*** Block opens ***

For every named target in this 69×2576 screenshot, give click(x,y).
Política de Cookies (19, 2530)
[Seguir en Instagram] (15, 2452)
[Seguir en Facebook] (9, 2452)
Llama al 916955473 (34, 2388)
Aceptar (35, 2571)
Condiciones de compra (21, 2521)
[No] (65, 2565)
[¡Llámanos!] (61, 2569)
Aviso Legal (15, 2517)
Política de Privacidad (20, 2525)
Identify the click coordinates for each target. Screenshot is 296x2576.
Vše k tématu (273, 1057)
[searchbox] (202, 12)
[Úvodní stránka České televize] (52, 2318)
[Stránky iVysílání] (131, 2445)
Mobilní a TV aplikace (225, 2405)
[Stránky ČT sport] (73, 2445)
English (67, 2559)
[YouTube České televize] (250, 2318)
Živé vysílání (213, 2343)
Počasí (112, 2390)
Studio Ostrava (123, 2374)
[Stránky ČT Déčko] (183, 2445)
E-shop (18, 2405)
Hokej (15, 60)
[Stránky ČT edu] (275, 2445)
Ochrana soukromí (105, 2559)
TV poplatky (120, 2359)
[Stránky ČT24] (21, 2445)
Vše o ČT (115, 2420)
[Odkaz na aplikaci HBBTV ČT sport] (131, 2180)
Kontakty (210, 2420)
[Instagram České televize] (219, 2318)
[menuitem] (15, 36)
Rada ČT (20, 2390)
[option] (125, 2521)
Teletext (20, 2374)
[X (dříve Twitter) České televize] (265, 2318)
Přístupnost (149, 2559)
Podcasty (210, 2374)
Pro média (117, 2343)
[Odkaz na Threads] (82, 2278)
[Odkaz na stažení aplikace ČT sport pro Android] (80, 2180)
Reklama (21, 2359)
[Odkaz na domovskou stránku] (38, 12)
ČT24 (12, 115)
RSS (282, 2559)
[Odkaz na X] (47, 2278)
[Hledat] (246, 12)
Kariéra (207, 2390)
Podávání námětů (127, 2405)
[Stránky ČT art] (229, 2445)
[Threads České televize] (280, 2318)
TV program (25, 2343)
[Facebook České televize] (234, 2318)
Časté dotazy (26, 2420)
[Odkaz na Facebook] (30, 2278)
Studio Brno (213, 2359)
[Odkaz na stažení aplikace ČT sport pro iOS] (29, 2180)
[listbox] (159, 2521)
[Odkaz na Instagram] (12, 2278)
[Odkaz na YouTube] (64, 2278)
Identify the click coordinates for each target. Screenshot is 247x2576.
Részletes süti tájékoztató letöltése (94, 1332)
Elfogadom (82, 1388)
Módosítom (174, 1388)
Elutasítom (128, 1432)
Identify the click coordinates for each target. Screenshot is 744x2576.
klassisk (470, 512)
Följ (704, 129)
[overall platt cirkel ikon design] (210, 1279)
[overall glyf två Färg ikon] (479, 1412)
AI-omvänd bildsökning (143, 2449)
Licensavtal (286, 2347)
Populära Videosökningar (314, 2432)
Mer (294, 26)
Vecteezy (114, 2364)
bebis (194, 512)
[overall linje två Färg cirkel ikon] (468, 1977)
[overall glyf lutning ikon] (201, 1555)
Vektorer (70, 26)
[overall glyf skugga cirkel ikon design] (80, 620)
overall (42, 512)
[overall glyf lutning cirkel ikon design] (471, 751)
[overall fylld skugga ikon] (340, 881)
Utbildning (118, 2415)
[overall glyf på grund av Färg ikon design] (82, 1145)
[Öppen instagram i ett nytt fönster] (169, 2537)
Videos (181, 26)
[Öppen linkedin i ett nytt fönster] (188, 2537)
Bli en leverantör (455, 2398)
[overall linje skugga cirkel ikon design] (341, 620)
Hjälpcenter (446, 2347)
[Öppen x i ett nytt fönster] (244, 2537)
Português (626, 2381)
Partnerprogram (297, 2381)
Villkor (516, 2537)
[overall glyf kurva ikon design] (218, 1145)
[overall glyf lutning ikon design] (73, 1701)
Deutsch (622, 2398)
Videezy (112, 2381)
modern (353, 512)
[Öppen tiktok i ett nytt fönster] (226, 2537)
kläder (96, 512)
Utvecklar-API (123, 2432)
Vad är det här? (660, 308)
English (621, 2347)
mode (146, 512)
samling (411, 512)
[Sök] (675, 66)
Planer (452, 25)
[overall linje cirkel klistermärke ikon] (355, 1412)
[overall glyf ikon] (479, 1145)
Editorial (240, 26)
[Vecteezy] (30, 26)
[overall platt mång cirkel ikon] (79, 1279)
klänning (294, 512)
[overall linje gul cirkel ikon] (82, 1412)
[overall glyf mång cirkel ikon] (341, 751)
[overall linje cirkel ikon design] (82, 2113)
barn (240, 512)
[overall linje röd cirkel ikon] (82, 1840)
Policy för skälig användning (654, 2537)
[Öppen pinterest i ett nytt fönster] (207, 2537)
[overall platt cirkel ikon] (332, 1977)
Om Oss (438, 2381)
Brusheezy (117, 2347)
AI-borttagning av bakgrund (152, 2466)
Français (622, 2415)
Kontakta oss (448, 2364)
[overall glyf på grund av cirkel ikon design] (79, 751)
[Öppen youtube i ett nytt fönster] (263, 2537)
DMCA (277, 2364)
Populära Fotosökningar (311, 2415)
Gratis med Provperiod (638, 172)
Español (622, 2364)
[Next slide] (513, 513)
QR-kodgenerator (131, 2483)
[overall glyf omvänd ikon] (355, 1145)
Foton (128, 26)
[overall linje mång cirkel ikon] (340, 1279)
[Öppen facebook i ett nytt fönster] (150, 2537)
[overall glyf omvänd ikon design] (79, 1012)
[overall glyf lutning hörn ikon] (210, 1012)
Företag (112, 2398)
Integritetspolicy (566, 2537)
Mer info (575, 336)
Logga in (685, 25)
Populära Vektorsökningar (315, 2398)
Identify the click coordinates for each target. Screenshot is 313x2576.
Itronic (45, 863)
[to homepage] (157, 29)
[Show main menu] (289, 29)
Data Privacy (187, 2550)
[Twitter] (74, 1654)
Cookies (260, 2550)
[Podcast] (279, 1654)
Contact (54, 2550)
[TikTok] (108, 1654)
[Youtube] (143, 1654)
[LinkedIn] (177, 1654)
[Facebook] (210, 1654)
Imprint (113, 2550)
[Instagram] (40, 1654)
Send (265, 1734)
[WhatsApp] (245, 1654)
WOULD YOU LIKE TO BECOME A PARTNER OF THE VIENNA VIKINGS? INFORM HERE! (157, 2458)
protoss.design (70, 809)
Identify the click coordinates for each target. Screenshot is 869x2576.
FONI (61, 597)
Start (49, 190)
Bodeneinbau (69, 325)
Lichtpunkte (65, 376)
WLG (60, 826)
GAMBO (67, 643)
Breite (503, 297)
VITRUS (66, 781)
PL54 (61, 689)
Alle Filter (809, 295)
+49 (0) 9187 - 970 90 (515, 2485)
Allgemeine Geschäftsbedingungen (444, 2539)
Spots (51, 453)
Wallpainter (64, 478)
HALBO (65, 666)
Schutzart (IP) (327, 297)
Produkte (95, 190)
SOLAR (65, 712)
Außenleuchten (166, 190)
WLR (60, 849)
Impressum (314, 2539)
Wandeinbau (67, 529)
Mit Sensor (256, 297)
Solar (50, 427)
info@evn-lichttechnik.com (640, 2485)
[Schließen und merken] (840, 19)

*** Block closes ***

Task prompt: Without changing a word, print all of the entries above.

Your response:
For every named target in this 69×2576 screenshot, give click(x,y).
Política de Cookies (19, 2530)
[Seguir en Instagram] (15, 2452)
[Seguir en Facebook] (9, 2452)
Llama al 916955473 (34, 2388)
Aceptar (35, 2571)
Condiciones de compra (21, 2521)
[No] (65, 2565)
[¡Llámanos!] (61, 2569)
Aviso Legal (15, 2517)
Política de Privacidad (20, 2525)
Identify the click coordinates for each target. Screenshot is 296x2576.
Vše k tématu (273, 1057)
[searchbox] (202, 12)
[Úvodní stránka České televize] (52, 2318)
[Stránky iVysílání] (131, 2445)
Mobilní a TV aplikace (225, 2405)
[Stránky ČT sport] (73, 2445)
English (67, 2559)
[YouTube České televize] (250, 2318)
Živé vysílání (213, 2343)
Počasí (112, 2390)
Studio Ostrava (123, 2374)
[Stránky ČT Déčko] (183, 2445)
E-shop (18, 2405)
Hokej (15, 60)
[Stránky ČT edu] (275, 2445)
Ochrana soukromí (105, 2559)
TV poplatky (120, 2359)
[Stránky ČT24] (21, 2445)
Vše o ČT (115, 2420)
[Odkaz na aplikaci HBBTV ČT sport] (131, 2180)
Kontakty (210, 2420)
[Instagram České televize] (219, 2318)
[menuitem] (15, 36)
Rada ČT (20, 2390)
[option] (125, 2521)
Teletext (20, 2374)
[X (dříve Twitter) České televize] (265, 2318)
Přístupnost (149, 2559)
Podcasty (210, 2374)
Pro média (117, 2343)
[Odkaz na Threads] (82, 2278)
[Odkaz na stažení aplikace ČT sport pro Android] (80, 2180)
Reklama (21, 2359)
[Odkaz na domovskou stránku] (38, 12)
ČT24 (12, 115)
RSS (282, 2559)
[Odkaz na X] (47, 2278)
[Hledat] (246, 12)
Kariéra (207, 2390)
Podávání námětů (127, 2405)
[Stránky ČT art] (229, 2445)
[Threads České televize] (280, 2318)
TV program (25, 2343)
[Facebook České televize] (234, 2318)
Časté dotazy (26, 2420)
[Odkaz na Facebook] (30, 2278)
Studio Brno (213, 2359)
[Odkaz na stažení aplikace ČT sport pro iOS] (29, 2180)
[listbox] (159, 2521)
[Odkaz na Instagram] (12, 2278)
[Odkaz na YouTube] (64, 2278)
Identify the click coordinates for each target. Screenshot is 247x2576.
Részletes süti tájékoztató letöltése (94, 1332)
Elfogadom (82, 1388)
Módosítom (174, 1388)
Elutasítom (128, 1432)
Identify the click coordinates for each target. Screenshot is 744x2576.
klassisk (470, 512)
Följ (704, 129)
[overall platt cirkel ikon design] (210, 1279)
[overall glyf två Färg ikon] (479, 1412)
AI-omvänd bildsökning (143, 2449)
Licensavtal (286, 2347)
Populära Videosökningar (314, 2432)
Mer (294, 26)
Vecteezy (114, 2364)
bebis (194, 512)
[overall linje två Färg cirkel ikon] (468, 1977)
[overall glyf lutning ikon] (201, 1555)
Vektorer (70, 26)
[overall glyf skugga cirkel ikon design] (80, 620)
overall (42, 512)
[overall glyf lutning cirkel ikon design] (471, 751)
[overall fylld skugga ikon] (340, 881)
Utbildning (118, 2415)
[overall glyf på grund av Färg ikon design] (82, 1145)
[Öppen instagram i ett nytt fönster] (169, 2537)
Videos (181, 26)
[Öppen linkedin i ett nytt fönster] (188, 2537)
Bli en leverantör (455, 2398)
[overall linje skugga cirkel ikon design] (341, 620)
Hjälpcenter (446, 2347)
[Öppen x i ett nytt fönster] (244, 2537)
Português (626, 2381)
Partnerprogram (297, 2381)
Villkor (516, 2537)
[overall glyf kurva ikon design] (218, 1145)
[overall glyf lutning ikon design] (73, 1701)
Deutsch (622, 2398)
Videezy (112, 2381)
modern (353, 512)
[Öppen tiktok i ett nytt fönster] (226, 2537)
kläder (96, 512)
Utvecklar-API (123, 2432)
Vad är det här? (660, 308)
English (621, 2347)
mode (146, 512)
samling (411, 512)
[Sök] (675, 66)
Planer (452, 25)
[overall linje cirkel klistermärke ikon] (355, 1412)
[overall glyf ikon] (479, 1145)
Editorial (240, 26)
[Vecteezy] (30, 26)
[overall platt mång cirkel ikon] (79, 1279)
klänning (294, 512)
[overall linje gul cirkel ikon] (82, 1412)
[overall glyf mång cirkel ikon] (341, 751)
[overall linje cirkel ikon design] (82, 2113)
barn (240, 512)
[overall linje röd cirkel ikon] (82, 1840)
Policy för skälig användning (654, 2537)
[Öppen pinterest i ett nytt fönster] (207, 2537)
[overall platt cirkel ikon] (332, 1977)
Om Oss (438, 2381)
Brusheezy (117, 2347)
AI-borttagning av bakgrund (152, 2466)
Français (622, 2415)
Kontakta oss (448, 2364)
[overall glyf på grund av cirkel ikon design] (79, 751)
[Öppen youtube i ett nytt fönster] (263, 2537)
DMCA (277, 2364)
Populära Fotosökningar (311, 2415)
Gratis med Provperiod (638, 172)
Español (622, 2364)
[Next slide] (513, 513)
QR-kodgenerator (131, 2483)
[overall glyf omvänd ikon] (355, 1145)
Foton (128, 26)
[overall linje mång cirkel ikon] (340, 1279)
[Öppen facebook i ett nytt fönster] (150, 2537)
[overall glyf omvänd ikon design] (79, 1012)
[overall glyf lutning hörn ikon] (210, 1012)
Företag (112, 2398)
Integritetspolicy (566, 2537)
Mer info (575, 336)
Logga in (685, 25)
Populära Vektorsökningar (315, 2398)
Identify the click coordinates for each target. Screenshot is 313x2576.
Itronic (45, 863)
[to homepage] (157, 29)
[Show main menu] (289, 29)
Data Privacy (187, 2550)
[Twitter] (74, 1654)
Cookies (260, 2550)
[Podcast] (279, 1654)
Contact (54, 2550)
[TikTok] (108, 1654)
[Youtube] (143, 1654)
[LinkedIn] (177, 1654)
[Facebook] (210, 1654)
Imprint (113, 2550)
[Instagram] (40, 1654)
Send (265, 1734)
[WhatsApp] (245, 1654)
WOULD YOU LIKE TO BECOME A PARTNER OF THE VIENNA VIKINGS? INFORM HERE! (157, 2458)
protoss.design (70, 809)
Identify the click coordinates for each target. Screenshot is 869x2576.
FONI (61, 597)
Start (49, 190)
Bodeneinbau (69, 325)
Lichtpunkte (65, 376)
WLG (60, 826)
GAMBO (67, 643)
Breite (503, 297)
VITRUS (66, 781)
PL54 (61, 689)
Alle Filter (809, 295)
+49 (0) 9187 - 970 90 (515, 2485)
Allgemeine Geschäftsbedingungen (444, 2539)
Spots (51, 453)
Wallpainter (64, 478)
HALBO (65, 666)
Schutzart (IP) (327, 297)
Produkte (95, 190)
SOLAR (65, 712)
Außenleuchten (166, 190)
WLR (60, 849)
Impressum (314, 2539)
Wandeinbau (67, 529)
Mit Sensor (256, 297)
Solar (50, 427)
info@evn-lichttechnik.com (640, 2485)
[Schließen und merken] (840, 19)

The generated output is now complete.